→ **WHAT IS BEING ASKED**: Continue the following piece on storytelling in B2B marketing, picking up right after its final sentence.

→ **PASSAGE PROVIDED**:
When the likes of giant consumer brands like Coca-Cola announce it is evolving from a manager of brands to a ‘sharer of stories’, you know something big is up. But if ever there was an industry that needed to get its head around the power of storytelling, it has to be the complex world of B2B marketing. Here’s why:

We live in what can only be described as the ‘opt-in-culture’. The only messages customers, decision makers and influencers will see and hear are the ones they choose to see and hear. Add to this the fact we live in an ever noisy and changing world, and you can start to understand the argument for getting back to a style of communicating that has stood the test of time: storytelling. Ever since we were children storytelling has been hard wired into our minds as something powerful, visual, engaging and emotional.

One of the distinguishing characteristics of B2B marketing is the complexity of the products and services that companies make. It never ceases to amaze me how complicated B2B companies make their own internal articulation of the value they deliver through the products and services they sell.

The internal rigour that goes into the creation of multi-tiered value propositions, audience messaging and multi-channel execution is staggering. Yet, what is often missing is a simple storytelling platform on which everything else makes sense. It’s no wonder therefore that as our lives get ever more complex, B2B brands that tell engaging stories create the cut through and emotional attachment that triggers awareness and desire for their products and services. The art of storytelling is the number one skill B2B brands need to master in order to connect with their customers and drive desire, demand and advocacy.

One of the truths of the modern business world is that differentiation at a product level is an extremely tough challenge for all but the out-and-out innovators in every market sector. New battlegrounds have emerged around customer service, the customer experience and now around trust, social purpose and compassion.

Is it any wonder the corporate brand is back in fashion? Social media and social responsibility are forcing companies to shift attention from their products to themselves like never before. Storytelling has emerged as an alternative to brand, weaving stealthily into its backyard and performing many of its functions. Marketers now wax lyrical about ‘getting the story right’, where they once spoke of ‘brand’.

→ **RECORD SET**:
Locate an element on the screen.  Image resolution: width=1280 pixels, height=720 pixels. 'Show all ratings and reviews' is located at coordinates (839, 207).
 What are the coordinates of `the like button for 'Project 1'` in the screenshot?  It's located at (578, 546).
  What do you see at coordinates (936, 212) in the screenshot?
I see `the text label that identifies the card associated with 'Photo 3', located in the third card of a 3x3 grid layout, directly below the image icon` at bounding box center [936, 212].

---

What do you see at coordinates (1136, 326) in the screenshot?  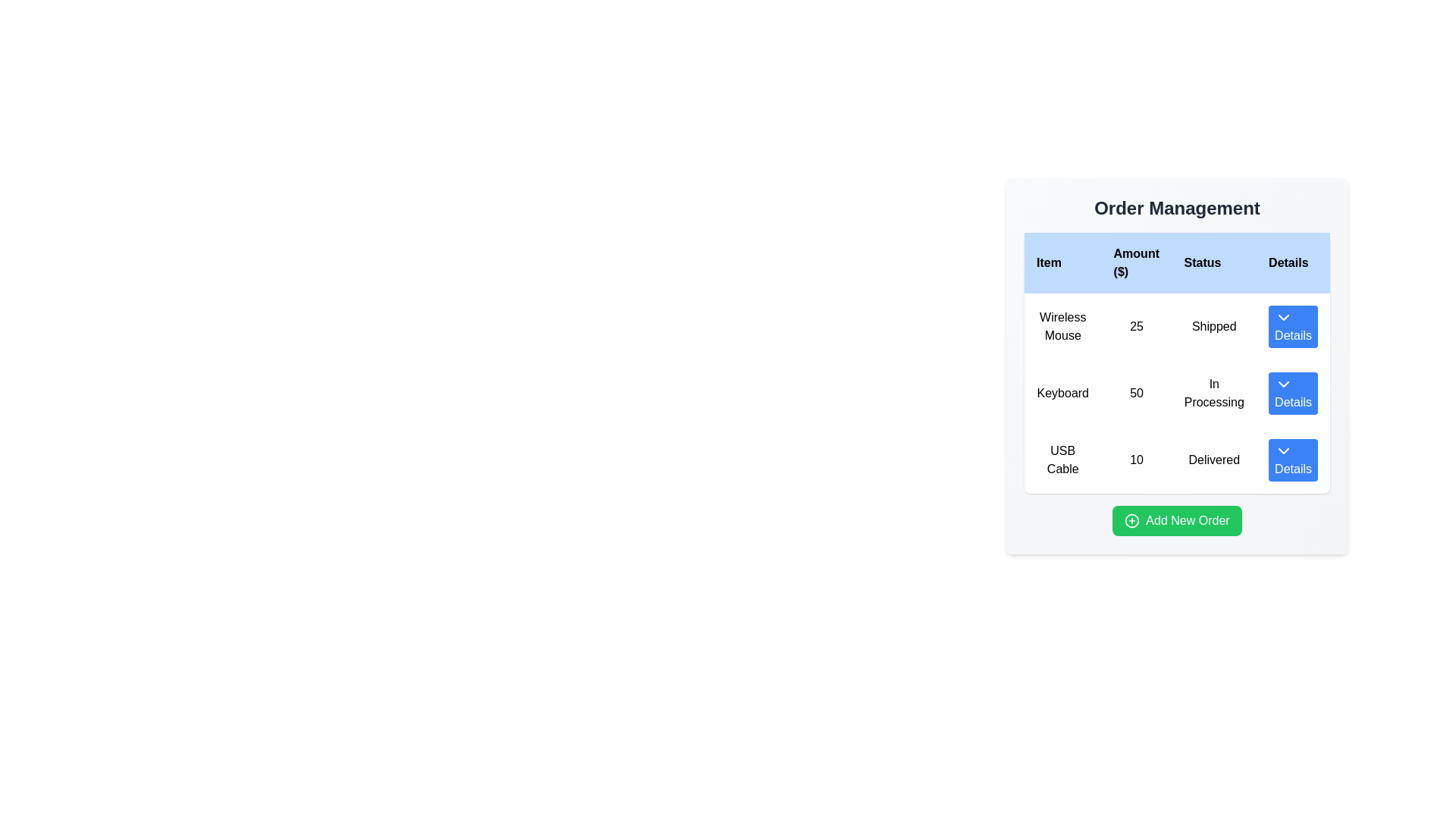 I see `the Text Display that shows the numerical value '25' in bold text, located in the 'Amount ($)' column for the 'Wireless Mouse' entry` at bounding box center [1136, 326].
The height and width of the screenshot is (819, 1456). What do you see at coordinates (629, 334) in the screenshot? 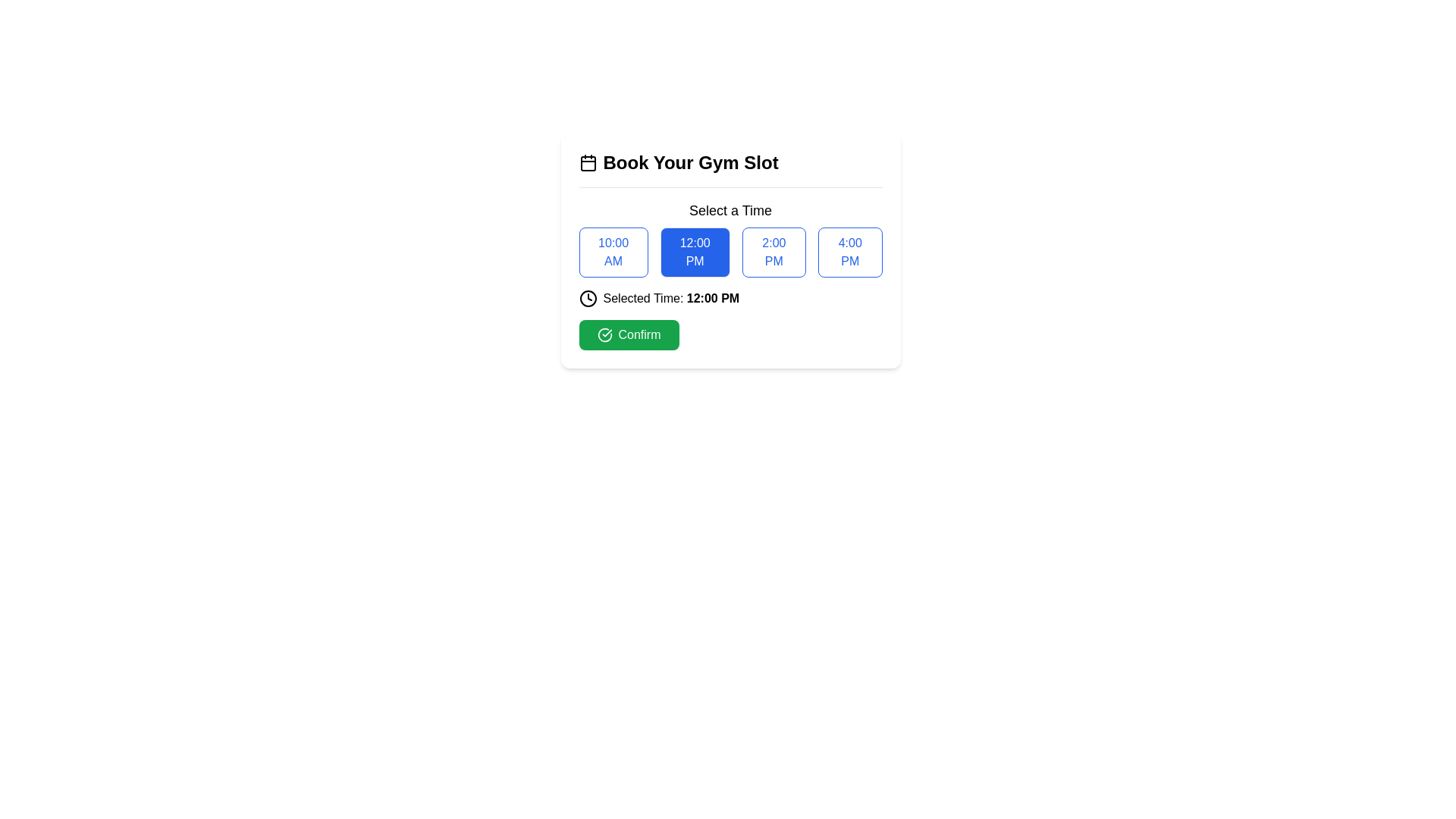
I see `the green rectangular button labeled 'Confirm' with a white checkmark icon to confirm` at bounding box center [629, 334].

--

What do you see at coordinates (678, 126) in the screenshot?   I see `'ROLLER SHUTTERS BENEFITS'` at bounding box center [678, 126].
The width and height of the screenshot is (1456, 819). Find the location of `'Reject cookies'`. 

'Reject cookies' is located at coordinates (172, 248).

→ **EXERCISE ANSWER**:
A brand’s story helps the company stand apart by explaining what it stands for and why, and providing a consistent thread to the messages and experiences it delivers. Stories are built around some fundamental principals; context, conflict and resolution form the narrative structure; heroes and villains create the character structure and insights, personas and setting form the plot structure.

From PowerPoint presentations to case studies, banner adverts to whitepapers, trade events to email marketing, direct mail to marketing research, tender proposals to advertising; whatever the B2B content tactics you rely on, all of them can be improved if you start to think of them as storytelling opportunities. The quality and engagement levels of your investment in content-driven marketing can be radically enhanced if you focus on the role of storytelling in your marketing communications.

In summary, storytelling is the universal human currency, now given unprecedented circulation and impact through the social web. Stories are practiced by every culture on the planet. And while no one really lives or loves a brand, our lives are given shape and meaning by stories, making them far easier to live by.

This is especially true in the area of brand culture and employee engagement. Your employees should be the authors, storymakers and storytellers of your company. They are the trusted and authentic voice that connects you with your customers. So next time you’re in need of inspiration in your marketing think about the story you want to tell and weave your messaging and products into the story.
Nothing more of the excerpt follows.